• REQUIRED ACTION
Give the data again in its entirety, exactly as provided.

##### AVAILABLE DATA #####

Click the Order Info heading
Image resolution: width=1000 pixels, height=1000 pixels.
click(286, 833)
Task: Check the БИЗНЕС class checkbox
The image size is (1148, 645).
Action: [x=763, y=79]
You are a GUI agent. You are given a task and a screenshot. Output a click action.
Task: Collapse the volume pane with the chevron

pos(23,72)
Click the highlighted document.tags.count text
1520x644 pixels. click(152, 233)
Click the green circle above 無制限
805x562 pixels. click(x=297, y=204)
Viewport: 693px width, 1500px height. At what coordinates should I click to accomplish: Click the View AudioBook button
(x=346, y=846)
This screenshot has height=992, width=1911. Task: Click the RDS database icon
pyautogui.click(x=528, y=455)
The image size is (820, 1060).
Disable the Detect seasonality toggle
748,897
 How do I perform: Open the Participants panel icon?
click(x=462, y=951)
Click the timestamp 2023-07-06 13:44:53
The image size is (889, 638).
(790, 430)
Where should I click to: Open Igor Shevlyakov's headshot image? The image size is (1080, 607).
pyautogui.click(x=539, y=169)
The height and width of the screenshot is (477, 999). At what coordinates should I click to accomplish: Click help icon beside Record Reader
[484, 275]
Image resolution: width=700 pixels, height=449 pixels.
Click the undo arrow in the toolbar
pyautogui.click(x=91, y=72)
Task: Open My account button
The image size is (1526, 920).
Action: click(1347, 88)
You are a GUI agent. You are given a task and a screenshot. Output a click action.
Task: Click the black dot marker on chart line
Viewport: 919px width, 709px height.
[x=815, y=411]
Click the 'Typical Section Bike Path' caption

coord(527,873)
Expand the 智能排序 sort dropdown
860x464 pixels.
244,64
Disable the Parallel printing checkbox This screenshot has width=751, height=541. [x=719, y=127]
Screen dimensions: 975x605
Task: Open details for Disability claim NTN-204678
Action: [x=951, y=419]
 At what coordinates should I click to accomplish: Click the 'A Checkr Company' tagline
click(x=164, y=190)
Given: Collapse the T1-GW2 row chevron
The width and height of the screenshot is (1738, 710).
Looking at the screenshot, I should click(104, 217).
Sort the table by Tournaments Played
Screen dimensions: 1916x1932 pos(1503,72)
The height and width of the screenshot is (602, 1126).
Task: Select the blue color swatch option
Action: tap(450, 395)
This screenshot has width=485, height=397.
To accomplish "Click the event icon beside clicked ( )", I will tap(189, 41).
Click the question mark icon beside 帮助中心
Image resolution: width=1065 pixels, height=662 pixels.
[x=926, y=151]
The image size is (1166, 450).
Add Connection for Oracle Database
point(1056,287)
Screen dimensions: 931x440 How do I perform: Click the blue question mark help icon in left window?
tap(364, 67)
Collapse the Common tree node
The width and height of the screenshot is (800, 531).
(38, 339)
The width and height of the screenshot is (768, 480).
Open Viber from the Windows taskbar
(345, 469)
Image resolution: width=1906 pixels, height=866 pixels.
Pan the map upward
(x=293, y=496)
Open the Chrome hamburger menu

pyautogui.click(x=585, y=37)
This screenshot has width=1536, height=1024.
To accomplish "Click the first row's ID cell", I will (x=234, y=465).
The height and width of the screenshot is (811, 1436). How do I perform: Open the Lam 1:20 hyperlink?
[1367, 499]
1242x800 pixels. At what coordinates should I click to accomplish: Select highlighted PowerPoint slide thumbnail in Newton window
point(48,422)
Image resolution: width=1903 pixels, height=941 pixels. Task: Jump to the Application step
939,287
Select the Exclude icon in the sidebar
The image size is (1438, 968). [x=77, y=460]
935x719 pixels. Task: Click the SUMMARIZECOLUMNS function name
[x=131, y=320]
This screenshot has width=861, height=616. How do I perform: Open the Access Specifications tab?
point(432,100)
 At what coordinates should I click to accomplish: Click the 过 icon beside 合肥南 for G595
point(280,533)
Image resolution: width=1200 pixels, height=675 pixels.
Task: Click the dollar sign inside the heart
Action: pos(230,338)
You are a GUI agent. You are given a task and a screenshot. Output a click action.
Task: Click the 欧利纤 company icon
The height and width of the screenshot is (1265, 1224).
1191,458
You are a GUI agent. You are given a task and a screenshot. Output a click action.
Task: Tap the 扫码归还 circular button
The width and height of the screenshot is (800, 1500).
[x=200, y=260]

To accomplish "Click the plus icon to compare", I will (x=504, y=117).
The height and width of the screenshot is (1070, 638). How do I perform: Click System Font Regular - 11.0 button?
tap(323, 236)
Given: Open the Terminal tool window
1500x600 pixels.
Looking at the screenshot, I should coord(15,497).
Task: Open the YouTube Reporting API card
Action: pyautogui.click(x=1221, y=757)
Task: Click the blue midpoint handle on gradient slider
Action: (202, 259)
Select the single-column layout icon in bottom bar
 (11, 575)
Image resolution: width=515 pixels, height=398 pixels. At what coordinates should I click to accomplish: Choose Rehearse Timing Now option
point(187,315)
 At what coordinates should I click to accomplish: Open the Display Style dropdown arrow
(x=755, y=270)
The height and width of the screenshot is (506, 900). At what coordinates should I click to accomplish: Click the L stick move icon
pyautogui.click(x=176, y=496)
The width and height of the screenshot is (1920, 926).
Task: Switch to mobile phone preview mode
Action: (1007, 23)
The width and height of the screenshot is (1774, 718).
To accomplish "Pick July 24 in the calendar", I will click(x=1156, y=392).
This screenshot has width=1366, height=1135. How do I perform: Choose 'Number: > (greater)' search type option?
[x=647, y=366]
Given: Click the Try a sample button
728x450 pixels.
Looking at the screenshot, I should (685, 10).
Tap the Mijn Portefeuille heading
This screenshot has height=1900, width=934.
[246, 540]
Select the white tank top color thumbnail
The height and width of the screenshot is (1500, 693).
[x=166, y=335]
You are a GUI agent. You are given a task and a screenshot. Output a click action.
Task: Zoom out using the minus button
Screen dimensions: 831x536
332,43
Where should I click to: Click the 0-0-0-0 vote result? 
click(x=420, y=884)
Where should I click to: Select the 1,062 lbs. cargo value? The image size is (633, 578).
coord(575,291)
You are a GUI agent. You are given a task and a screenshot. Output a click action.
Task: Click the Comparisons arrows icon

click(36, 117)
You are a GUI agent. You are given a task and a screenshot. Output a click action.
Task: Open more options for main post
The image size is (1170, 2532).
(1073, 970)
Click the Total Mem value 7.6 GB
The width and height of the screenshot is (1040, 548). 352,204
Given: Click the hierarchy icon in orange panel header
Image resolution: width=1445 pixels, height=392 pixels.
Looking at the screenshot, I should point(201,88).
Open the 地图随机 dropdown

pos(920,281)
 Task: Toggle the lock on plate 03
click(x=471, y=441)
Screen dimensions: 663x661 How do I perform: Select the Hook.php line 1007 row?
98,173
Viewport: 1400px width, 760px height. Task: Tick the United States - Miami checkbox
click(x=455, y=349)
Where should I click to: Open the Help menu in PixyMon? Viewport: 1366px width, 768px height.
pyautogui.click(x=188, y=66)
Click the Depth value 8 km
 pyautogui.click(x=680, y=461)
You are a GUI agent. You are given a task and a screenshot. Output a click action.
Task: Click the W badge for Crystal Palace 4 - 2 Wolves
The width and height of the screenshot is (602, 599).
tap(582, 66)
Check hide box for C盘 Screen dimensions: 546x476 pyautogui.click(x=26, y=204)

#####

• RESULT OF THE TASK
Click the Order Info heading
Image resolution: width=1000 pixels, height=1000 pixels.
click(286, 833)
Task: Check the БИЗНЕС class checkbox
The image size is (1148, 645).
Action: [x=763, y=79]
You are a GUI agent. You are given a task and a screenshot. Output a click action.
Task: Collapse the volume pane with the chevron

pos(23,72)
Click the highlighted document.tags.count text
1520x644 pixels. click(152, 233)
Click the green circle above 無制限
805x562 pixels. click(x=297, y=204)
Viewport: 693px width, 1500px height. At what coordinates should I click to accomplish: Click the View AudioBook button
(x=346, y=846)
This screenshot has height=992, width=1911. Task: Click the RDS database icon
pyautogui.click(x=528, y=455)
The image size is (820, 1060).
Disable the Detect seasonality toggle
748,897
 How do I perform: Open the Participants panel icon?
click(x=462, y=951)
Click the timestamp 2023-07-06 13:44:53
The image size is (889, 638).
(790, 430)
Where should I click to: Open Igor Shevlyakov's headshot image? The image size is (1080, 607).
pyautogui.click(x=539, y=169)
The height and width of the screenshot is (477, 999). At what coordinates should I click to accomplish: Click help icon beside Record Reader
[484, 275]
Image resolution: width=700 pixels, height=449 pixels.
Click the undo arrow in the toolbar
pyautogui.click(x=91, y=72)
Task: Open My account button
The image size is (1526, 920).
Action: click(1347, 88)
You are a GUI agent. You are given a task and a screenshot. Output a click action.
Task: Click the black dot marker on chart line
Viewport: 919px width, 709px height.
[x=815, y=411]
Click the 'Typical Section Bike Path' caption

coord(527,873)
Expand the 智能排序 sort dropdown
860x464 pixels.
244,64
Disable the Parallel printing checkbox This screenshot has width=751, height=541. [x=719, y=127]
Screen dimensions: 975x605
Task: Open details for Disability claim NTN-204678
Action: [x=951, y=419]
 At what coordinates should I click to accomplish: Click the 'A Checkr Company' tagline
click(x=164, y=190)
Given: Collapse the T1-GW2 row chevron
The width and height of the screenshot is (1738, 710).
Looking at the screenshot, I should click(104, 217).
Sort the table by Tournaments Played
Screen dimensions: 1916x1932 pos(1503,72)
The height and width of the screenshot is (602, 1126).
Task: Select the blue color swatch option
Action: tap(450, 395)
This screenshot has width=485, height=397.
To accomplish "Click the event icon beside clicked ( )", I will tap(189, 41).
Click the question mark icon beside 帮助中心
Image resolution: width=1065 pixels, height=662 pixels.
[x=926, y=151]
The image size is (1166, 450).
Add Connection for Oracle Database
point(1056,287)
Screen dimensions: 931x440 How do I perform: Click the blue question mark help icon in left window?
tap(364, 67)
Collapse the Common tree node
The width and height of the screenshot is (800, 531).
(38, 339)
The width and height of the screenshot is (768, 480).
Open Viber from the Windows taskbar
(345, 469)
Image resolution: width=1906 pixels, height=866 pixels.
Pan the map upward
(x=293, y=496)
Open the Chrome hamburger menu

pyautogui.click(x=585, y=37)
This screenshot has width=1536, height=1024.
To accomplish "Click the first row's ID cell", I will (x=234, y=465).
The height and width of the screenshot is (811, 1436). How do I perform: Open the Lam 1:20 hyperlink?
[1367, 499]
1242x800 pixels. At what coordinates should I click to accomplish: Select highlighted PowerPoint slide thumbnail in Newton window
point(48,422)
Image resolution: width=1903 pixels, height=941 pixels. Task: Jump to the Application step
939,287
Select the Exclude icon in the sidebar
The image size is (1438, 968). [x=77, y=460]
935x719 pixels. Task: Click the SUMMARIZECOLUMNS function name
[x=131, y=320]
This screenshot has width=861, height=616. How do I perform: Open the Access Specifications tab?
point(432,100)
 At what coordinates should I click to accomplish: Click the 过 icon beside 合肥南 for G595
point(280,533)
Image resolution: width=1200 pixels, height=675 pixels.
Task: Click the dollar sign inside the heart
Action: pos(230,338)
You are a GUI agent. You are given a task and a screenshot. Output a click action.
Task: Click the 欧利纤 company icon
The height and width of the screenshot is (1265, 1224).
1191,458
You are a GUI agent. You are given a task and a screenshot. Output a click action.
Task: Tap the 扫码归还 circular button
The width and height of the screenshot is (800, 1500).
[x=200, y=260]

To accomplish "Click the plus icon to compare", I will (x=504, y=117).
The height and width of the screenshot is (1070, 638). How do I perform: Click System Font Regular - 11.0 button?
tap(323, 236)
Given: Open the Terminal tool window
1500x600 pixels.
Looking at the screenshot, I should coord(15,497).
Task: Open the YouTube Reporting API card
Action: pyautogui.click(x=1221, y=757)
Task: Click the blue midpoint handle on gradient slider
Action: (202, 259)
Select the single-column layout icon in bottom bar
 (11, 575)
Image resolution: width=515 pixels, height=398 pixels. At what coordinates should I click to accomplish: Choose Rehearse Timing Now option
point(187,315)
 At what coordinates should I click to accomplish: Open the Display Style dropdown arrow
(x=755, y=270)
The height and width of the screenshot is (506, 900). At what coordinates should I click to accomplish: Click the L stick move icon
pyautogui.click(x=176, y=496)
The width and height of the screenshot is (1920, 926).
Task: Switch to mobile phone preview mode
Action: (1007, 23)
The width and height of the screenshot is (1774, 718).
To accomplish "Pick July 24 in the calendar", I will click(x=1156, y=392).
This screenshot has width=1366, height=1135. How do I perform: Choose 'Number: > (greater)' search type option?
[x=647, y=366]
Given: Click the Try a sample button
728x450 pixels.
Looking at the screenshot, I should (685, 10).
Tap the Mijn Portefeuille heading
This screenshot has height=1900, width=934.
[246, 540]
Select the white tank top color thumbnail
The height and width of the screenshot is (1500, 693).
[x=166, y=335]
You are a GUI agent. You are given a task and a screenshot. Output a click action.
Task: Zoom out using the minus button
Screen dimensions: 831x536
332,43
Where should I click to: Click the 0-0-0-0 vote result? 
click(x=420, y=884)
Where should I click to: Select the 1,062 lbs. cargo value? The image size is (633, 578).
coord(575,291)
You are a GUI agent. You are given a task and a screenshot. Output a click action.
Task: Click the Comparisons arrows icon

click(36, 117)
You are a GUI agent. You are given a task and a screenshot. Output a click action.
Task: Open more options for main post
The image size is (1170, 2532).
(1073, 970)
Click the Total Mem value 7.6 GB
The width and height of the screenshot is (1040, 548). 352,204
Given: Click the hierarchy icon in orange panel header
Image resolution: width=1445 pixels, height=392 pixels.
Looking at the screenshot, I should point(201,88).
Open the 地图随机 dropdown

pos(920,281)
 Task: Toggle the lock on plate 03
click(x=471, y=441)
Screen dimensions: 663x661 How do I perform: Select the Hook.php line 1007 row?
98,173
Viewport: 1400px width, 760px height. Task: Tick the United States - Miami checkbox
click(x=455, y=349)
Where should I click to: Open the Help menu in PixyMon? Viewport: 1366px width, 768px height.
pyautogui.click(x=188, y=66)
Click the Depth value 8 km
 pyautogui.click(x=680, y=461)
You are a GUI agent. You are given a task and a screenshot. Output a click action.
Task: Click the W badge for Crystal Palace 4 - 2 Wolves
The width and height of the screenshot is (602, 599).
tap(582, 66)
Check hide box for C盘 Screen dimensions: 546x476 pyautogui.click(x=26, y=204)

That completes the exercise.